> **Task statement**
Rewrite the lines of the material below as a numbered list, starting at the line that contains "Task: Add new material with plus icon" and continuing through the end of the material. Leave out any blank lines.

> **Available records**
##########

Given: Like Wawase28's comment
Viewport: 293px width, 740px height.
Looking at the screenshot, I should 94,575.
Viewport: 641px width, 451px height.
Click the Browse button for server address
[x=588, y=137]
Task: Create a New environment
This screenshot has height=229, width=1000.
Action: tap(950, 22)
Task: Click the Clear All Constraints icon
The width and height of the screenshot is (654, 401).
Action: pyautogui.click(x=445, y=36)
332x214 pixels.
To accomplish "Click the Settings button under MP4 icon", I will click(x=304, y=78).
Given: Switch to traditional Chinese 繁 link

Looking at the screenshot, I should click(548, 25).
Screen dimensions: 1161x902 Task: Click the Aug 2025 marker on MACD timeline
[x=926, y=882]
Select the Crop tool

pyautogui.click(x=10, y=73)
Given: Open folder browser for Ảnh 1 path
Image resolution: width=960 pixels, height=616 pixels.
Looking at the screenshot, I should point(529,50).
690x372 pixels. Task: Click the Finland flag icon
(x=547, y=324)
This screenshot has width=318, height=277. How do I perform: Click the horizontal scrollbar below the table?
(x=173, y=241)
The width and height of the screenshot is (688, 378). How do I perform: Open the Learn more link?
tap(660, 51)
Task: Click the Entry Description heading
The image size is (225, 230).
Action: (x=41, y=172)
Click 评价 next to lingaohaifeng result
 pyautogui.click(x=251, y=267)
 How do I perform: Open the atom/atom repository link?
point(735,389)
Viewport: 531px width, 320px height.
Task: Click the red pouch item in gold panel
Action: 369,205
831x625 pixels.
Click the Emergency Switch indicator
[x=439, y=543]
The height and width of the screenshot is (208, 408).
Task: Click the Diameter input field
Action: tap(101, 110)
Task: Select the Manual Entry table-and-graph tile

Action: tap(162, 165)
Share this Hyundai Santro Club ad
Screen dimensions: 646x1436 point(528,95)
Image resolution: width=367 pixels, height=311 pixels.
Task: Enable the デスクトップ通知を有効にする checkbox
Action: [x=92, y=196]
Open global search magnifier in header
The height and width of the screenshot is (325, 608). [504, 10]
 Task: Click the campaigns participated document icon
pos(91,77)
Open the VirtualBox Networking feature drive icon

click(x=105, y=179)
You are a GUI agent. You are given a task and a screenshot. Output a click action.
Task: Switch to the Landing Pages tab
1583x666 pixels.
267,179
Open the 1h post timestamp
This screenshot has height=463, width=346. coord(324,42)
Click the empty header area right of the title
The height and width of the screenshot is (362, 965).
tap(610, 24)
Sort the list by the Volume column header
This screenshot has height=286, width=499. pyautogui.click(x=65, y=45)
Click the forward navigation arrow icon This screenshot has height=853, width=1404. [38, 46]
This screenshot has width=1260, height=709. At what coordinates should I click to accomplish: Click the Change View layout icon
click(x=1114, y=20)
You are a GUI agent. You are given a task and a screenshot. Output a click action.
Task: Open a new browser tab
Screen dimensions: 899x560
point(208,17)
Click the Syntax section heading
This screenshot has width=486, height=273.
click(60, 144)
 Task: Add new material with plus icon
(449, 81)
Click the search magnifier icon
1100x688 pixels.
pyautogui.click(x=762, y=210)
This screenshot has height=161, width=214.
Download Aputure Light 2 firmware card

##########

> **Answer to the exercise**
1.  Task: Add new material with plus icon
2. (449, 81)
3. Click the search magnifier icon
4. 1100x688 pixels.
5. pyautogui.click(x=762, y=210)
6. This screenshot has height=161, width=214.
7. Download Aputure Light 2 firmware card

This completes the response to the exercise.